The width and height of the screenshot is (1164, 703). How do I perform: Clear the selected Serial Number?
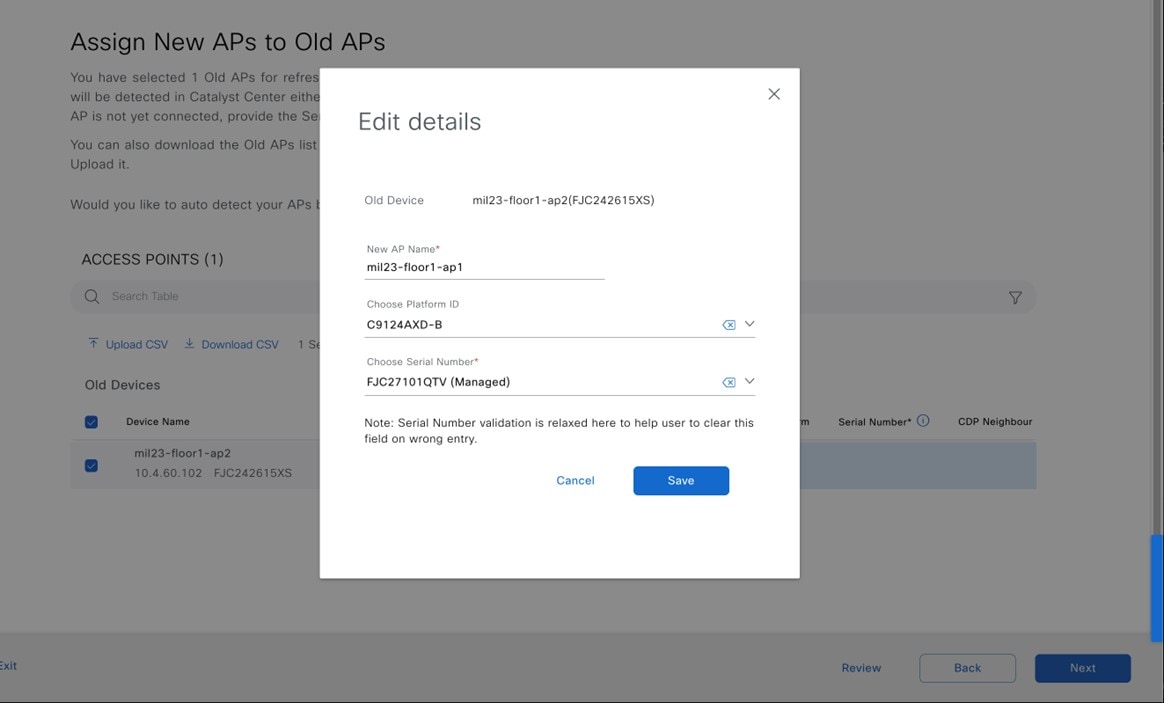click(x=729, y=382)
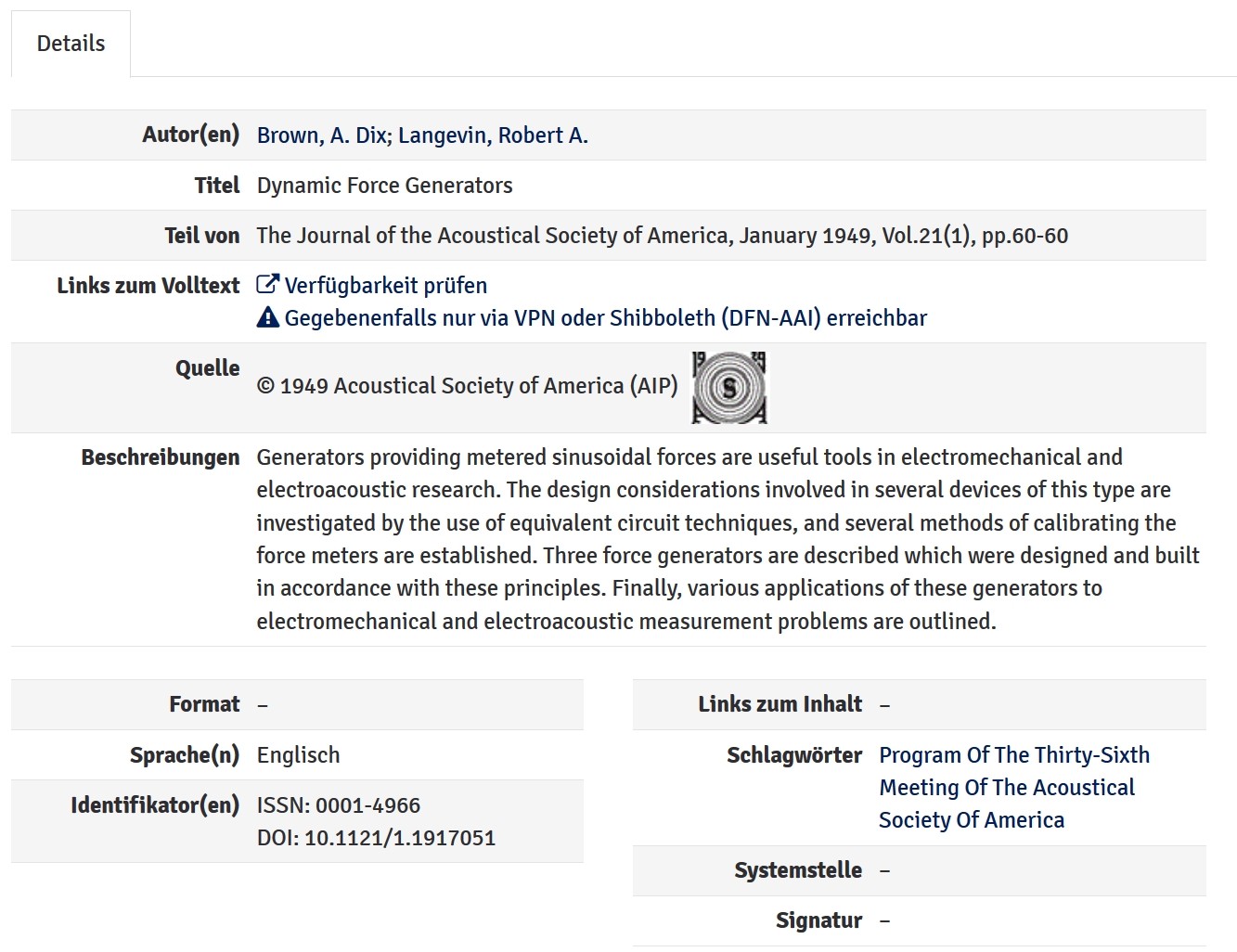The width and height of the screenshot is (1237, 952).
Task: Click the DOI 10.1121/1.1917051 text
Action: [376, 838]
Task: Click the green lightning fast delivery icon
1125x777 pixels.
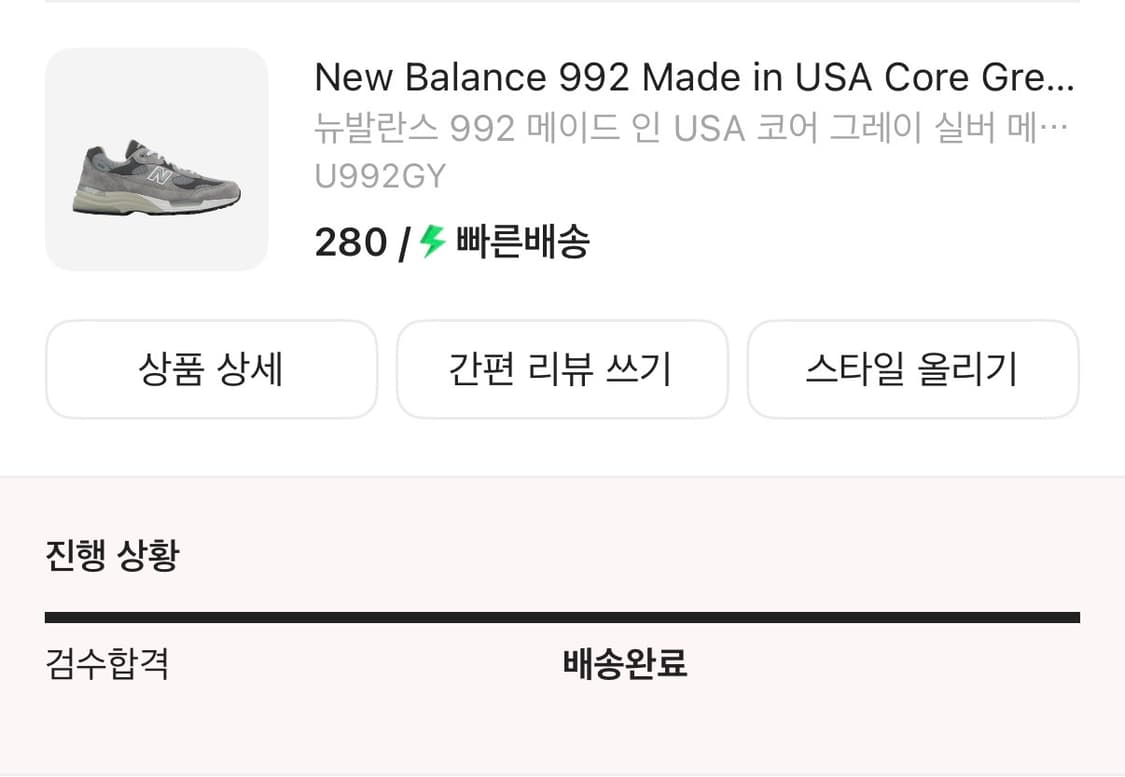Action: point(431,240)
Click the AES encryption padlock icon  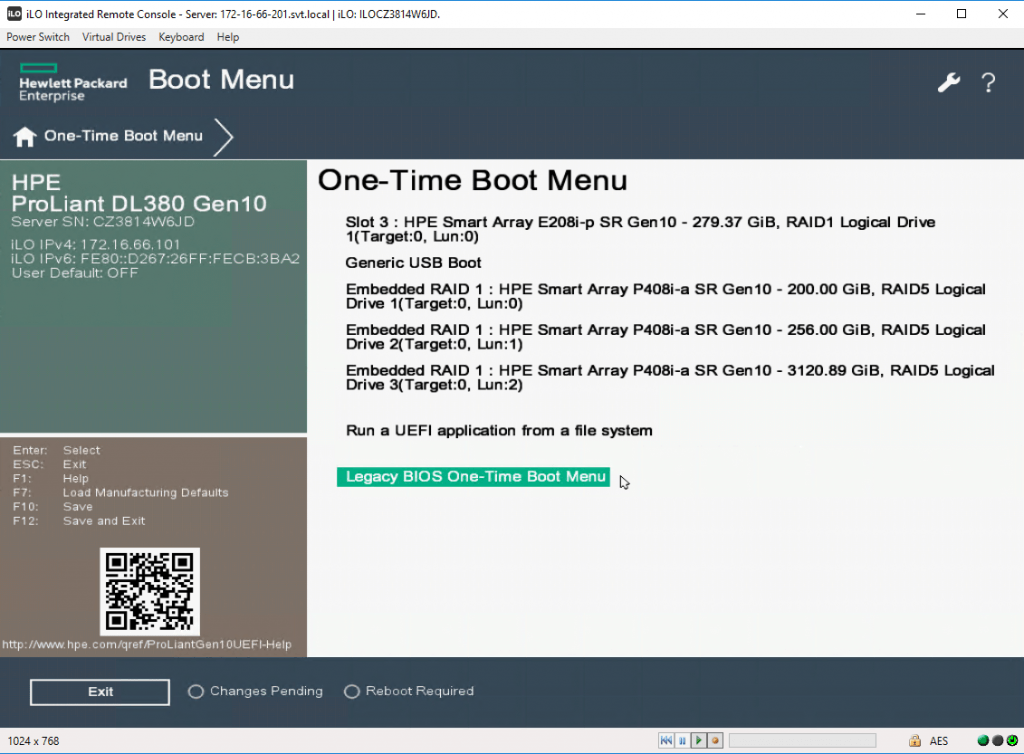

Assignment:
Write the material above out again exactly as it reads, but don't carry over the pictures.

Task solution:
The width and height of the screenshot is (1164, 703). How do I perform: Clear the selected Serial Number?
click(x=729, y=382)
The width and height of the screenshot is (1237, 952).
Task: Click the DOI 10.1121/1.1917051 text
Action: [376, 838]
Task: Click the green lightning fast delivery icon
1125x777 pixels.
Action: point(431,240)
Click the AES encryption padlock icon  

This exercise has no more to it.